Here’s the approach I’ve taken:

  • reusing DataminerUK’s infinite-interns model as a starting point, I’m using vagrant to build and provision a VM using puppet. At the moment I have duplicate setups for two different Linux base boxes (precise64 and raring64. The plan is to move to the latest Ubuntu LTS.) I really should have a single setup with the different machine setups called by name from a single Vagrantfile. I think.
  • The puppet provisioner builds the box from a minimal base and starts the services running. It’s aggressive on updates. The precise64 box is running python 2.7 and the raring64 box 3.3. Getting pip3 running in the raring box was a pain, and I don’t know how to tell puppet to use the pip3 thing I eventually installed to update. At the moment I fudge with:
    exec { "pip3-update":
    command => "/usr/local/bin/pip3 install --upgrade pip"
    }

    but it breaks because I’m not convinced that is always the right path (I’d like to hedge on /usr/bin:/usr/local/bin), or that pip3 is actually installed when I try to exec it… I think what I really want to do is something like
    package {
    [
    JUST UPGRADE YOURSELF, PLEASE
    ]: ensure => latest,
    provider => 'pip3';
    }

    with an additional dependency check (=>) that pip3 has been installed first, and from all the other pip3 installs that pip3 has been upgraded first.
  • The IPython notebook is started by a config shell script called from puppet. I think I’m also using a config script to set up a user and test tables in Postgres (though I plan to move to the puppet extension as soon as I can get round to reading the docs/finding out how to do it).
  • There are times when a server needs restarting. At the moment I have to run vagrant provision to do that – or even vagrant halt;vagrant up, which means it also runs the updates. It’d be nice to just be able to run the bits that restart the services (the DBMS’, IPython notebook etc) without doing any of the package updates, installs, checks etc.
  • We need a tool to check whether services are running on the necessary ports to help debugging without requiring a user to SSH into the VM; I’ve also fixed on default ports. We really need to change ports if a default port is being used to a free port and then somehow tell the IPython notebook scripts which port each service is running on. With vagrant letting you run a VM from within a particular directory, being able to know what VMs are being run and from where, wherever vagrant on host started them, would be useful.
  • I don’t use a configurator for the postgres db (it needs seeding with some example tables) but should do – on my to do list is to look at https://github.com/puppetlabs/puppetlabs-postgresql . Similarly for mongo db – and perhaps https://github.com/puppetlabs/puppetlabs-mongodb
  • To make use of python-nvd3, suggested route is to use bower. I got the npm package manager to work but have failed to find a way of installing any actual packages [issue].

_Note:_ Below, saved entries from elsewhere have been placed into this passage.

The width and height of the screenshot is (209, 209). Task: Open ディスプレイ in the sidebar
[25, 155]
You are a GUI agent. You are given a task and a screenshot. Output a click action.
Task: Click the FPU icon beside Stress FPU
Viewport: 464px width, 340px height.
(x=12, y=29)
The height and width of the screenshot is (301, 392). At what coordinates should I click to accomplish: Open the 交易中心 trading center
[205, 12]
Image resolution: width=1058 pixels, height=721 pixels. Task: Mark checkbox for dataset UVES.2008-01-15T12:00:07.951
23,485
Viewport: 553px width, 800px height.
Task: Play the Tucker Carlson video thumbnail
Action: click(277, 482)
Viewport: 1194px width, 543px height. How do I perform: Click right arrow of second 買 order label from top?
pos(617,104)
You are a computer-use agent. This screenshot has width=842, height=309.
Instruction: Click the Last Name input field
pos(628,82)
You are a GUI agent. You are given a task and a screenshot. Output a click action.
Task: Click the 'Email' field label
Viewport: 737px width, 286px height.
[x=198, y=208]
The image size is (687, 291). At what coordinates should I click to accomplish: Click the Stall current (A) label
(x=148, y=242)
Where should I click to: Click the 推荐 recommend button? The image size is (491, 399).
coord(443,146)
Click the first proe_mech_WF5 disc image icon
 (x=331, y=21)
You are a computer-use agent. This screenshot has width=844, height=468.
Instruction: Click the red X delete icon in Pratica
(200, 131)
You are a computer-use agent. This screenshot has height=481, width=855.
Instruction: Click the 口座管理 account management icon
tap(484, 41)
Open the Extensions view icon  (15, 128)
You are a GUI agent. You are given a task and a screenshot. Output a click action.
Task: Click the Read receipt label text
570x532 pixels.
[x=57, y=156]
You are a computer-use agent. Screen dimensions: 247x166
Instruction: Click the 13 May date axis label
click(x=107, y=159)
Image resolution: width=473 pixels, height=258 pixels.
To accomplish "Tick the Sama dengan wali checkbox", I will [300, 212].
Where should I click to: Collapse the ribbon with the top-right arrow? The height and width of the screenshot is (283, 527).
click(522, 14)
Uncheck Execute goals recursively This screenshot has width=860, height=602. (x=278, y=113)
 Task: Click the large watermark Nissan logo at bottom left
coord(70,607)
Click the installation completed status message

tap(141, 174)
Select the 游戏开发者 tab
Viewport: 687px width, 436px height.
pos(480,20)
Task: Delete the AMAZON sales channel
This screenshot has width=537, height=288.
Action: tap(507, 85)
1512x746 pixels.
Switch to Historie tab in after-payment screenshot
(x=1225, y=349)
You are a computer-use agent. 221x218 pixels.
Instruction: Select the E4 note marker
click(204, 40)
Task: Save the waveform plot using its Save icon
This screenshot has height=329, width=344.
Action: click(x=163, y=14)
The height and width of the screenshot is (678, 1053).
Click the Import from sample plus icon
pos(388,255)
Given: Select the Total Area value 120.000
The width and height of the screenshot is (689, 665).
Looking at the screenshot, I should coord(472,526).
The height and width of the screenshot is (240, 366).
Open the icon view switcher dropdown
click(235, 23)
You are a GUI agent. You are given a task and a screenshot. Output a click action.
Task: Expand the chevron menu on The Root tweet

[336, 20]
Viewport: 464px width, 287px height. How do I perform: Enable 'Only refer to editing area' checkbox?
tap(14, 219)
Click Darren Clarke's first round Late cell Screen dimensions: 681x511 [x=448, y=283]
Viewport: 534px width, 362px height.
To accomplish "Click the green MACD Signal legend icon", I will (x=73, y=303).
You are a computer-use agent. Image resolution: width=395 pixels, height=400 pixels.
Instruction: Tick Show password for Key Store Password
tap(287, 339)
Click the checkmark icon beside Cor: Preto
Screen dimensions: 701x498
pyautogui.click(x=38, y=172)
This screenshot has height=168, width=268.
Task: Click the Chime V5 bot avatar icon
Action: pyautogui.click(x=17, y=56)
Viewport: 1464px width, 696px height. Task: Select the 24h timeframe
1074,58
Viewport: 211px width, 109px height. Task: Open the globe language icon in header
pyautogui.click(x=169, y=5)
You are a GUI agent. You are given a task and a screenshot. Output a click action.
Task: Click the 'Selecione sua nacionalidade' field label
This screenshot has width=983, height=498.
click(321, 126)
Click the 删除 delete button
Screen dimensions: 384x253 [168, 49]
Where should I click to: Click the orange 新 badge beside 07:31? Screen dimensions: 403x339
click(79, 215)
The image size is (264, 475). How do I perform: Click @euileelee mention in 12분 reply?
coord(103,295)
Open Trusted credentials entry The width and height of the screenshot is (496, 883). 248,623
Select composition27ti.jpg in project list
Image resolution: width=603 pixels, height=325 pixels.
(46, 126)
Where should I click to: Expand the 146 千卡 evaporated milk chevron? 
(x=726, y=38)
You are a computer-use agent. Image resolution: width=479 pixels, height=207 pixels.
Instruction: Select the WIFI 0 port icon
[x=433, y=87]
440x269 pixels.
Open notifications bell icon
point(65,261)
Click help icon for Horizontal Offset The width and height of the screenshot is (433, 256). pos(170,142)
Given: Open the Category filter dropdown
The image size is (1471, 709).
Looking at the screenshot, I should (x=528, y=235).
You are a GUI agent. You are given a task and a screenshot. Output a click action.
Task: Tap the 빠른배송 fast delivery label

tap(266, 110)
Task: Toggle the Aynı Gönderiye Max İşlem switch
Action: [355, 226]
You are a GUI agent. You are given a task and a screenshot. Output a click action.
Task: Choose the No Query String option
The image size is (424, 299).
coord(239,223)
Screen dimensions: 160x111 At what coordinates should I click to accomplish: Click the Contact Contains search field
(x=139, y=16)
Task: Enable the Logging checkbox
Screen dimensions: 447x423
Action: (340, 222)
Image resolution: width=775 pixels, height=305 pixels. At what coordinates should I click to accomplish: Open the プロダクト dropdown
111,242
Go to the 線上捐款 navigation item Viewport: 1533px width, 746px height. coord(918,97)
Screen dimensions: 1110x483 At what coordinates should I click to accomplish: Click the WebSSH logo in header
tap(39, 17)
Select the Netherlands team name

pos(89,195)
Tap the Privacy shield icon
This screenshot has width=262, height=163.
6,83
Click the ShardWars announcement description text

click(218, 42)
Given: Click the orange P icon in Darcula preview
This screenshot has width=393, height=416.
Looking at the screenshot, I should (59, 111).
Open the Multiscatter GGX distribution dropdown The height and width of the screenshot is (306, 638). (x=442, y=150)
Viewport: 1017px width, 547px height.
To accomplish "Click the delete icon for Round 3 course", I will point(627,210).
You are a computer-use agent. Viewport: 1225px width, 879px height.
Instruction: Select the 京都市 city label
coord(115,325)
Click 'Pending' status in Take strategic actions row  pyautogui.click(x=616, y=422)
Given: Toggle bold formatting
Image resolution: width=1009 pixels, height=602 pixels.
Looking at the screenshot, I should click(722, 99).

Issues to date, aside from things like port clashes and all manner of f**k ups because I distributed a README with an error in it and folk tried to follow it rather than patches posted elsewhere, have been impeded by not having a good way of logging and sharing errors. OU network issues have also contributed to the fun. I always avoid the OU staff network, but nothing seems to work on that. I suspect this is a proxy issue, but I’m unwilling to invest any time exploring it or how to config the VM to cope (no-one else has offered to go down this rat hole). Poxy proxies could well be an issue for some students, but I’m not sure what the best way forward is. Cloud hosted VMs?!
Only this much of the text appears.